→ Written problem
Set out the lines starting at the one containing "You are a GUI" and ending at the one containing "point(385,300)" as a Markdown table with the columns Number and Line, leaving out blank lines and pictures.
-- begin Source material --
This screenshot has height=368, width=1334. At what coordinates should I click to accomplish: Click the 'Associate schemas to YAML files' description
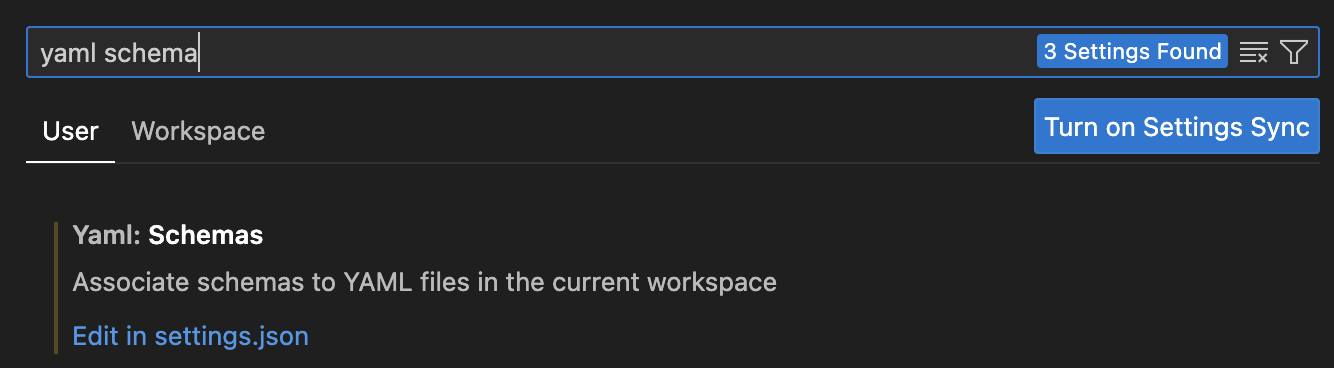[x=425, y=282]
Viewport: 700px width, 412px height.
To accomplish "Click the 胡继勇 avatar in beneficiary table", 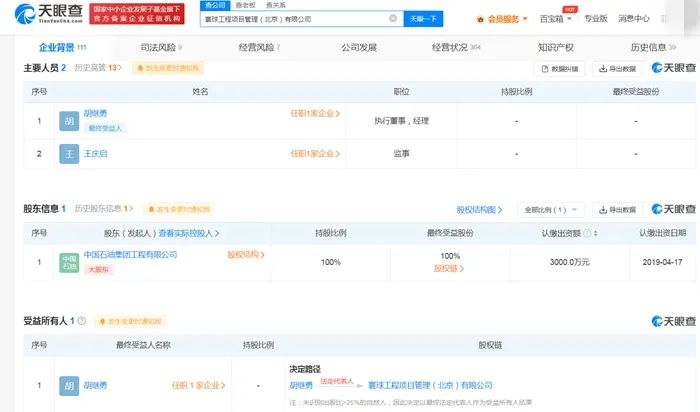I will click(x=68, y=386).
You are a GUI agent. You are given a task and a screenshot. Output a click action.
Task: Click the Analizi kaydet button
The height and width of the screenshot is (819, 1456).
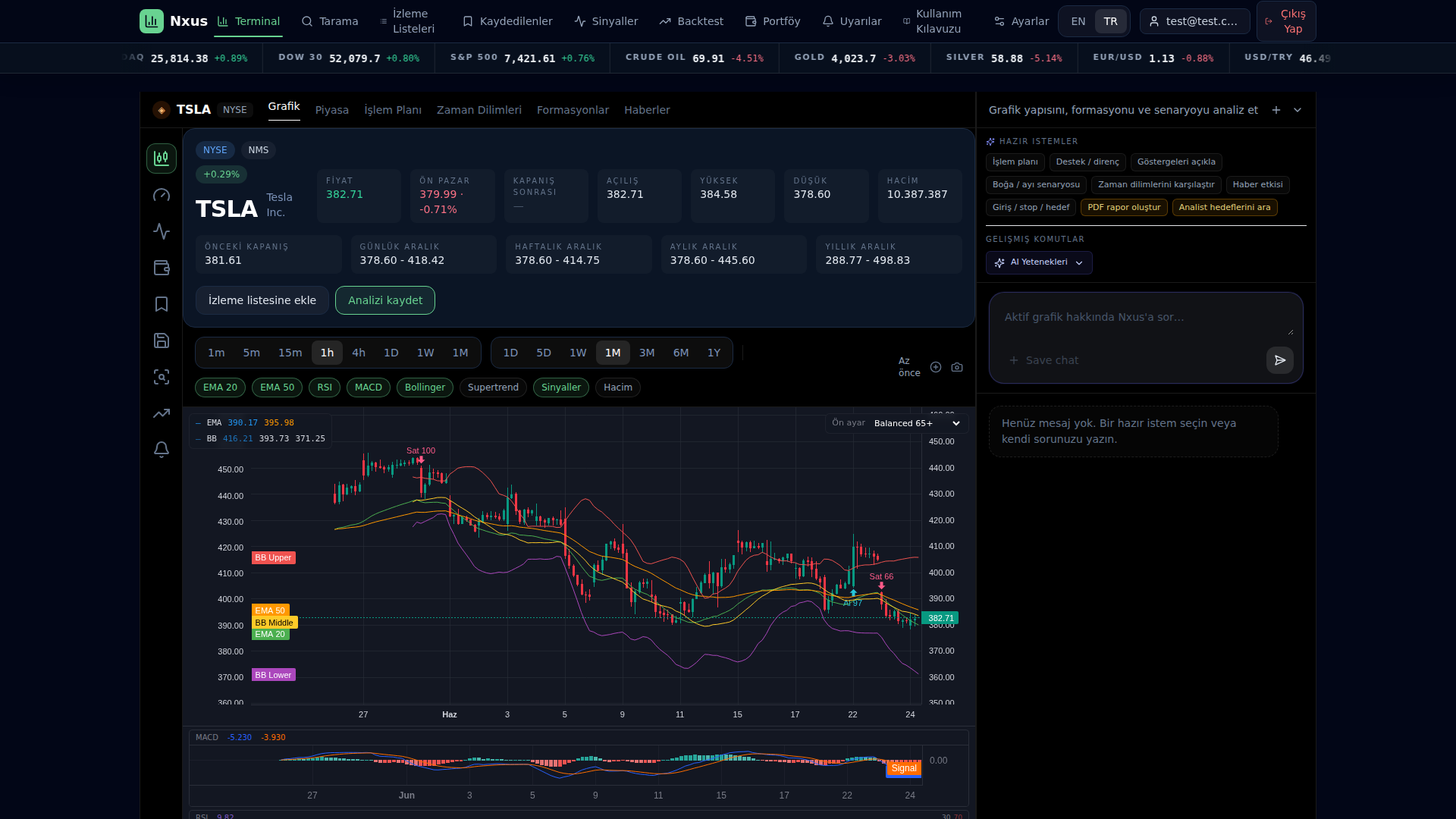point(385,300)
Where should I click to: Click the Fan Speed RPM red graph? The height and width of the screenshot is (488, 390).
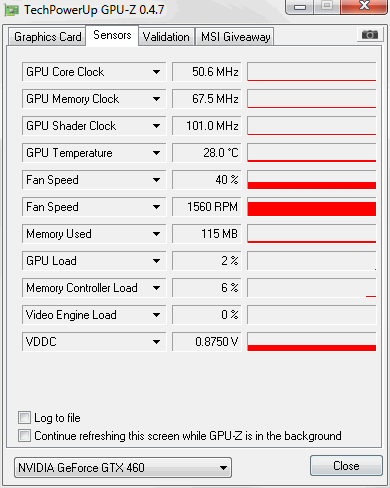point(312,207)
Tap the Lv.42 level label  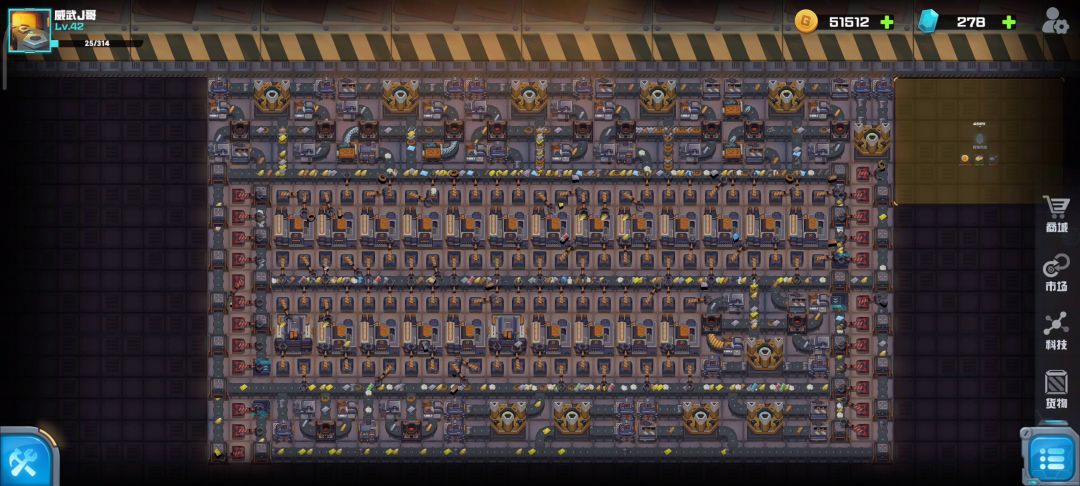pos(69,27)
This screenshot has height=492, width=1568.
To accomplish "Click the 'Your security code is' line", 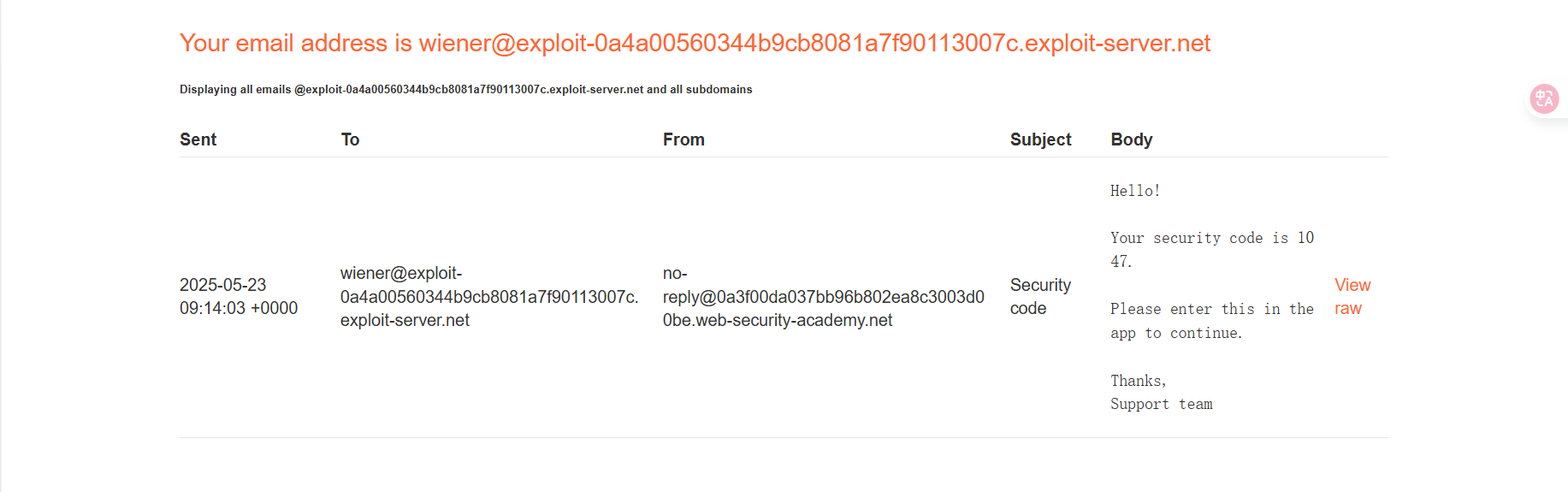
-- end Source material --
→ Result of the task
| Number | Line |
|---|---|
| 1 | You are a GUI agent. You are given a task and a screenshot. Output a click action. |
| 2 | Task: Click the Analizi kaydet button |
| 3 | The height and width of the screenshot is (819, 1456). |
| 4 | point(385,300) |